### Instruction
Set out the part that opens with the line containing "Task: Pick the Others legend label" and closes with the line containing "pyautogui.click(x=182, y=294)" as a Markdown table with the columns Number and Text, leaving out blank lines. Give each remaining line its own numbered table row.

### Material provided
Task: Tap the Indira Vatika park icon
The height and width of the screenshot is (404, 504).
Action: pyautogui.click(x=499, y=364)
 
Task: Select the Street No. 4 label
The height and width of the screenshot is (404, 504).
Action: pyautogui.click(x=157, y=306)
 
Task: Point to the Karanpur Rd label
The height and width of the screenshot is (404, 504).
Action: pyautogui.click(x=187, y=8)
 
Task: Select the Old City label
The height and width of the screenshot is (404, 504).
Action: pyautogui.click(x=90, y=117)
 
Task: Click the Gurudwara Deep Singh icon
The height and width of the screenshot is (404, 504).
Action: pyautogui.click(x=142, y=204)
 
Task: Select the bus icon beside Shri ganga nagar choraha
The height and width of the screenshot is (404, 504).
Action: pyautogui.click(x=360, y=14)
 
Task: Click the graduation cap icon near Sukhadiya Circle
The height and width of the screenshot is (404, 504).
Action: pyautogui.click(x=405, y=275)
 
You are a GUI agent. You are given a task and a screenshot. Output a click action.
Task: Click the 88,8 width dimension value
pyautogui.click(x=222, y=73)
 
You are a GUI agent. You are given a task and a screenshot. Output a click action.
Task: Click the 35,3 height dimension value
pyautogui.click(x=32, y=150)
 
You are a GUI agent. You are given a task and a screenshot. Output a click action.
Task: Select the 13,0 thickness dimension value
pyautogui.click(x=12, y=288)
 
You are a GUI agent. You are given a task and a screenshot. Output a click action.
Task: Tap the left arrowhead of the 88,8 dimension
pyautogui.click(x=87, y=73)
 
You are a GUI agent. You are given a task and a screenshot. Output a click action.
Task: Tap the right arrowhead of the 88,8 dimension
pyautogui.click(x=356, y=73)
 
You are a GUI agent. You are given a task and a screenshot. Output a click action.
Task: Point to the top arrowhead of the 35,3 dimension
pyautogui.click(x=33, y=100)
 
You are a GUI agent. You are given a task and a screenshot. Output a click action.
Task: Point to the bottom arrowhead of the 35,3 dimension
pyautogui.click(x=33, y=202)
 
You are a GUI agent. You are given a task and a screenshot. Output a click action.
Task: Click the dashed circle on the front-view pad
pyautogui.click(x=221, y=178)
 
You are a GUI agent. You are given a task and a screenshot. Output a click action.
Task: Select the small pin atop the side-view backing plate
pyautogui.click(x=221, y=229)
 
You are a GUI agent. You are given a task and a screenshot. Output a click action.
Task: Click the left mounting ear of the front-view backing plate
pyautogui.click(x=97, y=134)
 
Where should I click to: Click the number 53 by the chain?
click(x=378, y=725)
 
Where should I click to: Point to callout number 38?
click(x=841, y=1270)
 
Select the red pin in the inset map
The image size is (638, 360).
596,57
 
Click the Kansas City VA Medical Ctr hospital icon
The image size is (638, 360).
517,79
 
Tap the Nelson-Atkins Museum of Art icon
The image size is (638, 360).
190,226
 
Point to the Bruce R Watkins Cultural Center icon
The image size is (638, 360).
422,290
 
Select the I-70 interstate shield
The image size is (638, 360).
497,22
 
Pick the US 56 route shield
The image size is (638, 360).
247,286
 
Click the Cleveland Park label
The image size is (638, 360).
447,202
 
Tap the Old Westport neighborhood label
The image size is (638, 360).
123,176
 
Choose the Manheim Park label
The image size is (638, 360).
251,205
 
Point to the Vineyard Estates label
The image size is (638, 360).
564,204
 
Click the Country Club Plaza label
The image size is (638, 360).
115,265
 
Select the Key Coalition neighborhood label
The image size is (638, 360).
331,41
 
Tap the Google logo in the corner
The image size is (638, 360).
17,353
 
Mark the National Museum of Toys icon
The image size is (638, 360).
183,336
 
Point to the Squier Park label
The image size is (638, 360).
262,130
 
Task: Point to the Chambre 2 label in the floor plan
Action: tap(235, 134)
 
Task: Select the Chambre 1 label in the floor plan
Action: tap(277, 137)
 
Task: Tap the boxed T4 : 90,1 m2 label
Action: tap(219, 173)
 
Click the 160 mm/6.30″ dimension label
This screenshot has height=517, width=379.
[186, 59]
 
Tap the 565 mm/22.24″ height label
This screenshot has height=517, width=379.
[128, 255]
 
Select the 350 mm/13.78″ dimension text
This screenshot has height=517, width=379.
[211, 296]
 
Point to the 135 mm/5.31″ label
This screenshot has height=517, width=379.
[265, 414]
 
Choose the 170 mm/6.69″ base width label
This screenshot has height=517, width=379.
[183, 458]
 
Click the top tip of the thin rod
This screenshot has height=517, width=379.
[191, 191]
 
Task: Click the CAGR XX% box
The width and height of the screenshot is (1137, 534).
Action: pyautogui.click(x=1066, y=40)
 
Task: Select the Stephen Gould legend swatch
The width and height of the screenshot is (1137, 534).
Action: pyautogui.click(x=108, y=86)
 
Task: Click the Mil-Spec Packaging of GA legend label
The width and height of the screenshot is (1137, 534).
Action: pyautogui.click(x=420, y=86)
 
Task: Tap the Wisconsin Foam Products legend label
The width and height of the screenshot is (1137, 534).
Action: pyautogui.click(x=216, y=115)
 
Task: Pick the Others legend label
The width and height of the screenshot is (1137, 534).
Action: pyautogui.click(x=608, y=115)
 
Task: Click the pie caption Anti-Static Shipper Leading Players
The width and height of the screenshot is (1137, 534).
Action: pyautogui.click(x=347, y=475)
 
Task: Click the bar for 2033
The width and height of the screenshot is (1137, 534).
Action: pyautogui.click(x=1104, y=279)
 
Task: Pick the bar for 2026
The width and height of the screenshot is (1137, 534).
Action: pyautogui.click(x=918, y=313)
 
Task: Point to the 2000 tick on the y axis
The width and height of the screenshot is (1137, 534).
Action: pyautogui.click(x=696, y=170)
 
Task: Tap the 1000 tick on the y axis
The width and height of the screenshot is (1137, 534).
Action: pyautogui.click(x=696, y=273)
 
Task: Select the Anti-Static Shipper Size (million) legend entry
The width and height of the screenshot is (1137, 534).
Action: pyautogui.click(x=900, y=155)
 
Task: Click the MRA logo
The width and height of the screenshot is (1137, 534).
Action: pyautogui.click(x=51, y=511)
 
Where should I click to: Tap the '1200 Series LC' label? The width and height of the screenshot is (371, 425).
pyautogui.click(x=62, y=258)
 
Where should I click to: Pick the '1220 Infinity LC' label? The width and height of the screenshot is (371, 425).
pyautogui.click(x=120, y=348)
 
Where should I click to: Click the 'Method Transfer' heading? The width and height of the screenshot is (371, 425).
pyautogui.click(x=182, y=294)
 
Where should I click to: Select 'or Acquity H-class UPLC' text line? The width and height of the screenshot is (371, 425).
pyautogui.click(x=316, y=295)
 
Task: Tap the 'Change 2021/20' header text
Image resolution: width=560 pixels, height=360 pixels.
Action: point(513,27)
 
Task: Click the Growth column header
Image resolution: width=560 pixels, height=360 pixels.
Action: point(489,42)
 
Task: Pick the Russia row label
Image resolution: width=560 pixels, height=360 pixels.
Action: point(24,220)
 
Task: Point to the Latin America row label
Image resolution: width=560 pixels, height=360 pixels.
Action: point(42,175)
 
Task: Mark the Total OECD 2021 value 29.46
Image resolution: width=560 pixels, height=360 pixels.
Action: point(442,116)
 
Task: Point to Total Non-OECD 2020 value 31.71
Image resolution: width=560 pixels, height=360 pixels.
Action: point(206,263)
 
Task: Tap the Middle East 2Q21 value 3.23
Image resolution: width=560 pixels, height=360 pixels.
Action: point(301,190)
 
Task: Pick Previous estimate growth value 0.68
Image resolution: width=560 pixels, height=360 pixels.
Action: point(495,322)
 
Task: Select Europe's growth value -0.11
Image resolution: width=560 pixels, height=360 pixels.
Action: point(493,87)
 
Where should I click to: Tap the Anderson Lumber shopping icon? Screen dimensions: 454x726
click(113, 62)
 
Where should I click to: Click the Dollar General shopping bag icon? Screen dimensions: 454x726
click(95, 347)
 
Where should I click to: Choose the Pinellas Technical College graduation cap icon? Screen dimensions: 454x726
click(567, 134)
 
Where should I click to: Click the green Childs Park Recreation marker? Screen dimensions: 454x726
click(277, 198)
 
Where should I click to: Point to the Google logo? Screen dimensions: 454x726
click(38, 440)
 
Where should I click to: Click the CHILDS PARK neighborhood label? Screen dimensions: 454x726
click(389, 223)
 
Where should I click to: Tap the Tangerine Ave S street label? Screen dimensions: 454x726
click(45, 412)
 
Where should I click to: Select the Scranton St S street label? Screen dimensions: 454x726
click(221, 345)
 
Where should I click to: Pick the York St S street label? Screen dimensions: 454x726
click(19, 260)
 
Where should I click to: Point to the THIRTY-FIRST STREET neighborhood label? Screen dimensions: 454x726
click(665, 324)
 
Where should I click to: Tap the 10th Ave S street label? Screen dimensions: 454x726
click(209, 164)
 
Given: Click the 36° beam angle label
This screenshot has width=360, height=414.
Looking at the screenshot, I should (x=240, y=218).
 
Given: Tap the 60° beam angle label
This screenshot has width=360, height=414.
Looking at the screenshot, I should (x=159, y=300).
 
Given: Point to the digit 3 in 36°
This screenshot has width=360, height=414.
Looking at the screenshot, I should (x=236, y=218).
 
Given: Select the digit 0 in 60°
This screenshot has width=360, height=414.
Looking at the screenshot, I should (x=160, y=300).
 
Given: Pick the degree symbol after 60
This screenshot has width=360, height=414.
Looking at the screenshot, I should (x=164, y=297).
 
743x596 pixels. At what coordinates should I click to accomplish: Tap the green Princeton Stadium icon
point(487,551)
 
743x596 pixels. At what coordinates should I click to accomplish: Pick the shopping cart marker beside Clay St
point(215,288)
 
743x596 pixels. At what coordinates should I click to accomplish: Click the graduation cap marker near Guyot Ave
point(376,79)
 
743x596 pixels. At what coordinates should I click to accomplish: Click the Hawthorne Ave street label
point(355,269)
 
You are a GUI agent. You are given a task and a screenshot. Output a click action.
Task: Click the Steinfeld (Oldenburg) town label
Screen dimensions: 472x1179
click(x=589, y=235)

### Finished exercise
| Number | Text |
|---|---|
| 1 | Task: Pick the Others legend label |
| 2 | The width and height of the screenshot is (1137, 534). |
| 3 | Action: pyautogui.click(x=608, y=115) |
| 4 | Task: Click the pie caption Anti-Static Shipper Leading Players |
| 5 | The width and height of the screenshot is (1137, 534). |
| 6 | Action: pyautogui.click(x=347, y=475) |
| 7 | Task: Click the bar for 2033 |
| 8 | The width and height of the screenshot is (1137, 534). |
| 9 | Action: pyautogui.click(x=1104, y=279) |
| 10 | Task: Pick the bar for 2026 |
| 11 | The width and height of the screenshot is (1137, 534). |
| 12 | Action: pyautogui.click(x=918, y=313) |
| 13 | Task: Point to the 2000 tick on the y axis |
| 14 | The width and height of the screenshot is (1137, 534). |
| 15 | Action: pyautogui.click(x=696, y=170) |
| 16 | Task: Tap the 1000 tick on the y axis |
| 17 | The width and height of the screenshot is (1137, 534). |
| 18 | Action: pyautogui.click(x=696, y=273) |
| 19 | Task: Select the Anti-Static Shipper Size (million) legend entry |
| 20 | The width and height of the screenshot is (1137, 534). |
| 21 | Action: pyautogui.click(x=900, y=155) |
| 22 | Task: Click the MRA logo |
| 23 | The width and height of the screenshot is (1137, 534). |
| 24 | Action: pyautogui.click(x=51, y=511) |
| 25 | Where should I click to: Tap the '1200 Series LC' label? The width and height of the screenshot is (371, 425). |
| 26 | pyautogui.click(x=62, y=258) |
| 27 | Where should I click to: Pick the '1220 Infinity LC' label? The width and height of the screenshot is (371, 425). |
| 28 | pyautogui.click(x=120, y=348) |
| 29 | Where should I click to: Click the 'Method Transfer' heading? The width and height of the screenshot is (371, 425). |
| 30 | pyautogui.click(x=182, y=294) |